Da violência juvenil


Há uma discussão, ainda que bastante controversa, que se reveste de absoluta atualidade. Refiro-me, claro, à redução da idade da imputabilidade penal.


Nas últimas semanas têm vindo a público sucessivos episódios de violência juvenil de uma brutalidade tal que torna impossível ficarmos à margem deste emergente comportamento. Os episódios de violência gratuita entre jovens são um motivo de preocupação social que transcende a pura e simples ligação afetiva às vítimas. Sobretudo porque o ritual que subjaz à sua propositada divulgação nas redes sociais confirma a premeditação da atrocidade do ato. 

Desta vez foi no Seixal. Uma jovem de 13 anos é brutalmente espancada por um grupo de outros jovens enquanto outros registam o momento de humilhação com os seus telemóveis. Mais do que a violência, grave por si só, o assunto reveste-se de uma espécie de rito grupal em que a humilhação, a demonstração de fraqueza e a impotência do outro são o objetivo principal. 

A inimputabilidade em razão da idade é uma das causas de desculpação que o Código Penal prevê. Aos jovens entre os 12 e os 16 anos de idade que pratiquem facto qualificado na lei como crime podem apenas ser aplicadas medidas cautelares, previstas na Lei Tutelar Educativa, e que podem ir da admoestação à imposição de regras de conduta ou da frequência de programas educativos e ao internamento, a mais grave das medidas.
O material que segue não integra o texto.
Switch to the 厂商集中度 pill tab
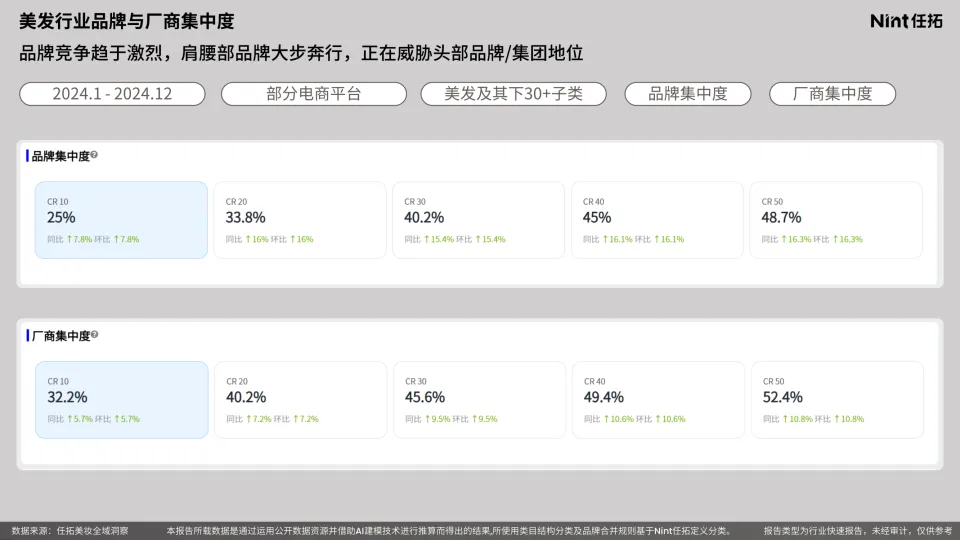Screen dimensions: 960x540 tap(832, 94)
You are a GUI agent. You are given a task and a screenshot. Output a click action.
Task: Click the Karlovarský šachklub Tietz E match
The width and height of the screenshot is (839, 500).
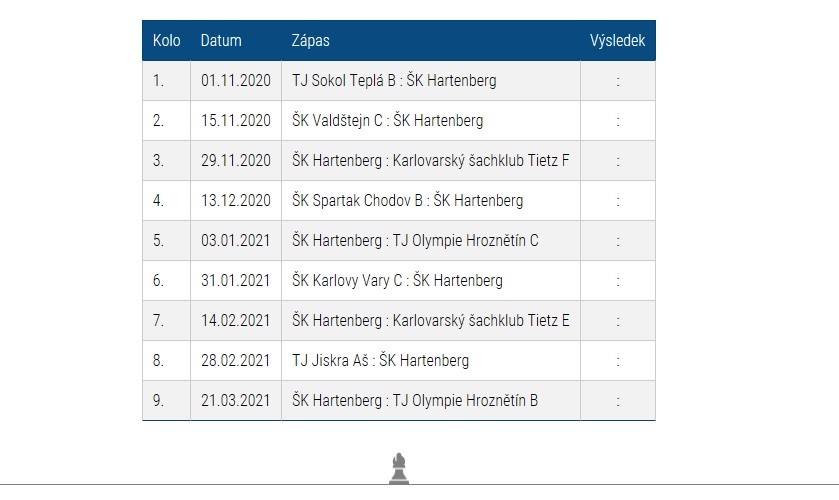[x=430, y=321]
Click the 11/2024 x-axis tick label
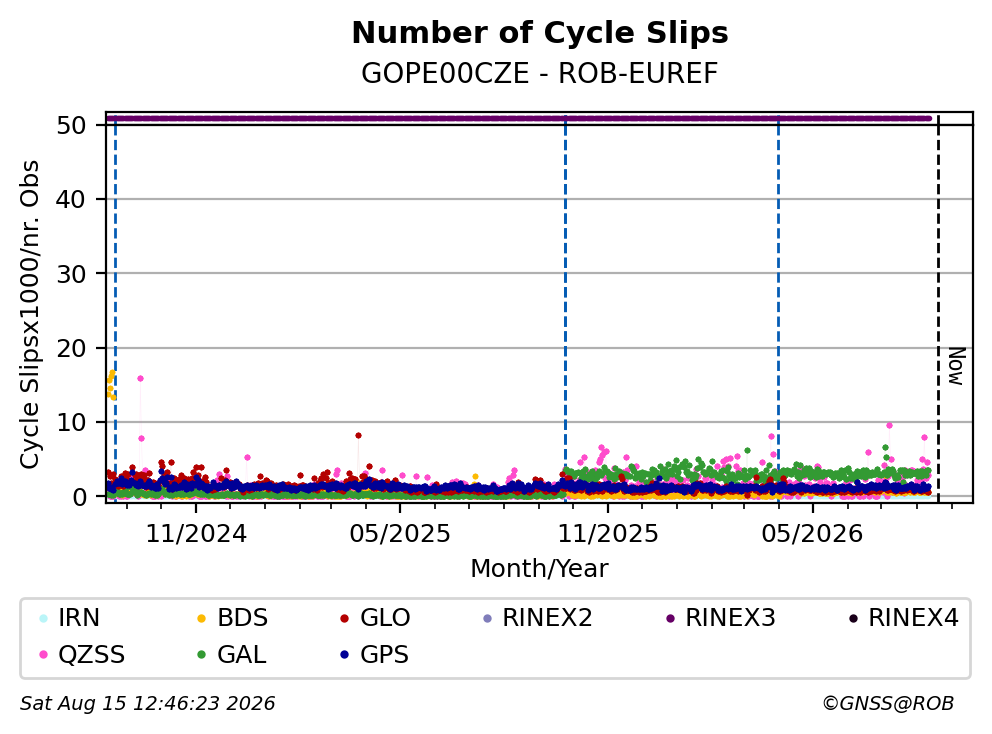Viewport: 992px width, 734px height. coord(196,534)
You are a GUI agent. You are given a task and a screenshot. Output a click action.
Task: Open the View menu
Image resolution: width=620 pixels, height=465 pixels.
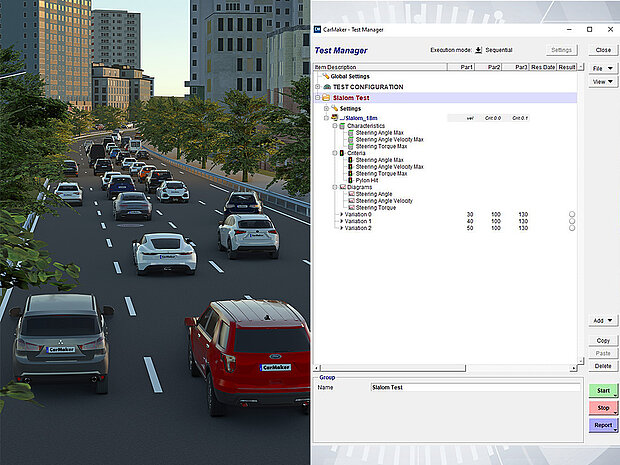602,82
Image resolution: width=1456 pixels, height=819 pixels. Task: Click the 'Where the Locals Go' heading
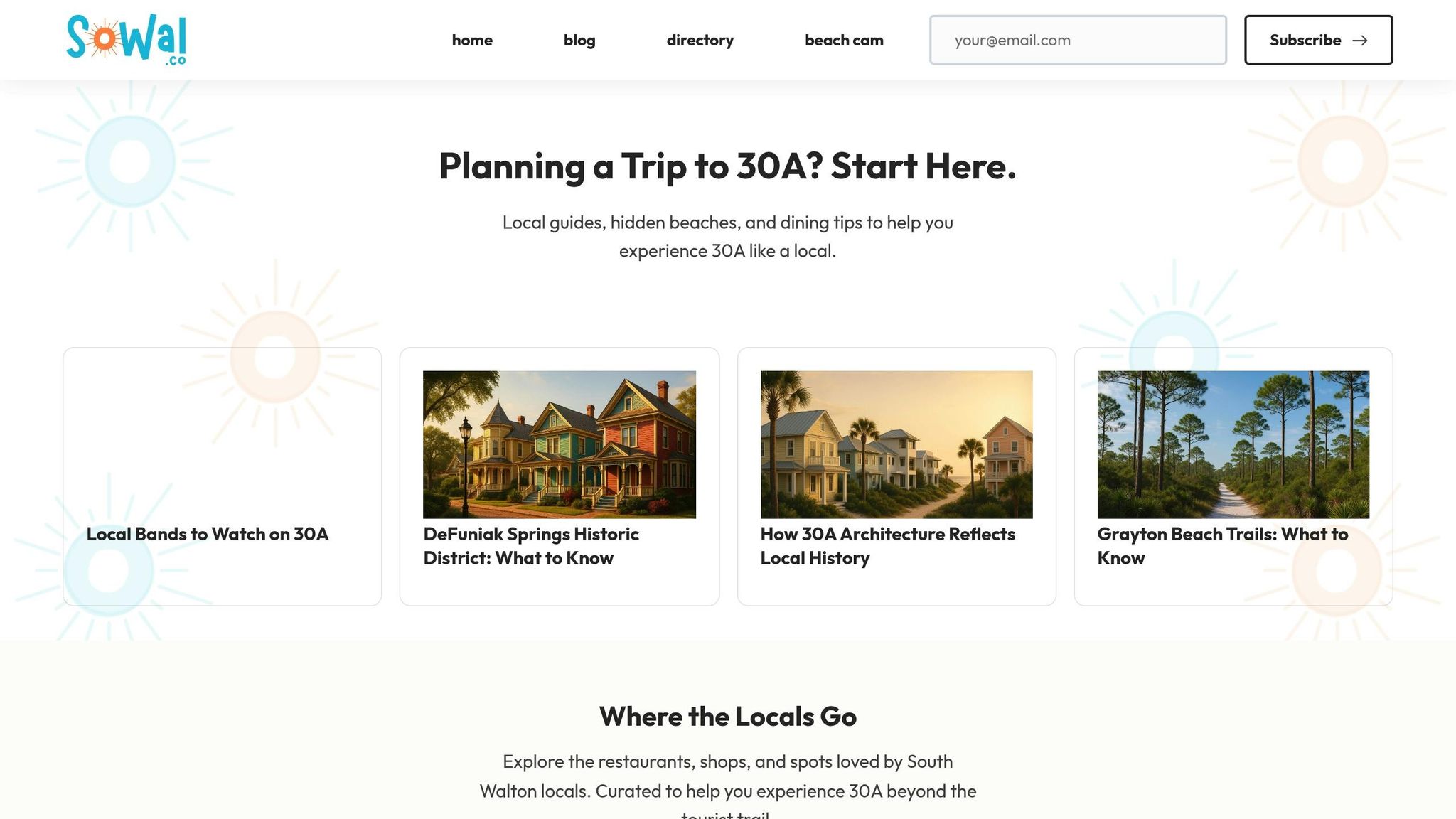point(727,717)
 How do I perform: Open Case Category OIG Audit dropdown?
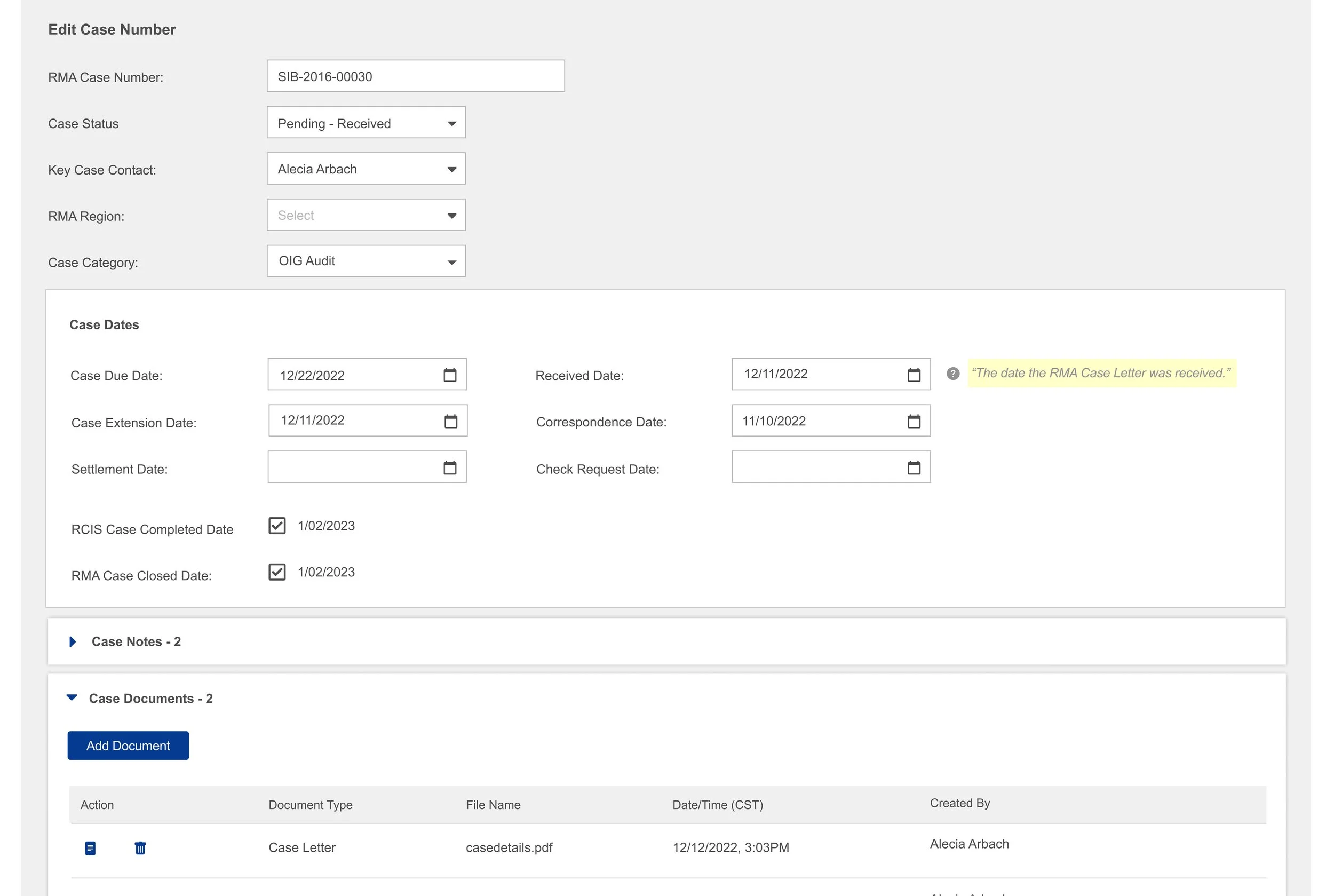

Em Portugal, o julgamento de ilícito criminal com adulto apenas se dá efetivamente aos 21 anos, estando os jovens entre os 16 e os 21 sujeitos a um regime especial fixado pela imperatividade do art.o 9.o do Código Penal português. Quer isto dizer que, em Portugal, a imputabilidade penal não se dá com a maioridade civil.

Ora, posto o normativo jurídico, há, contudo, uma questão que interpela o Estado e que o potencia a responder perante a crescente gratuitidade da criminalidade juvenil considerando aspetos sociais, culturais e económicos. É verdade que o princípio jurídico vigente procura instituir um direito mais reeducador do que sancionador sem, evidentemente, descurar os interesses fundamentais da comunidade, mas também é verdade que a lei, com mais de 30 anos, que institui esse princípio merece uma abordagem atualizada concomitante com uma desejável revisão, considerando o requinte, a premeditação e a ostentação que estes episódios de que temos vindo a ter conhecimento assumem cada vez mais. 
Sendo o direito aquilo que a sociedade cumpre e não esquecendo o papel preventivo que a administração local e central podem desempenhar, sobretudo ao nível da dissuasão, da promoção da vivência em sociedade e, não menos importante, na integração das suas diferentes comunidades, veja-se os bons exemplos dos municípios de Oeiras e Cascais, passando pelo combate ao enfraquecimento do papel da autoridade, sobretudo familiar. Há uma discussão, ainda que bastante controversa, que se reveste de absoluta atualidade. Refiro-me, claro, à redução da idade da imputabilidade penal. 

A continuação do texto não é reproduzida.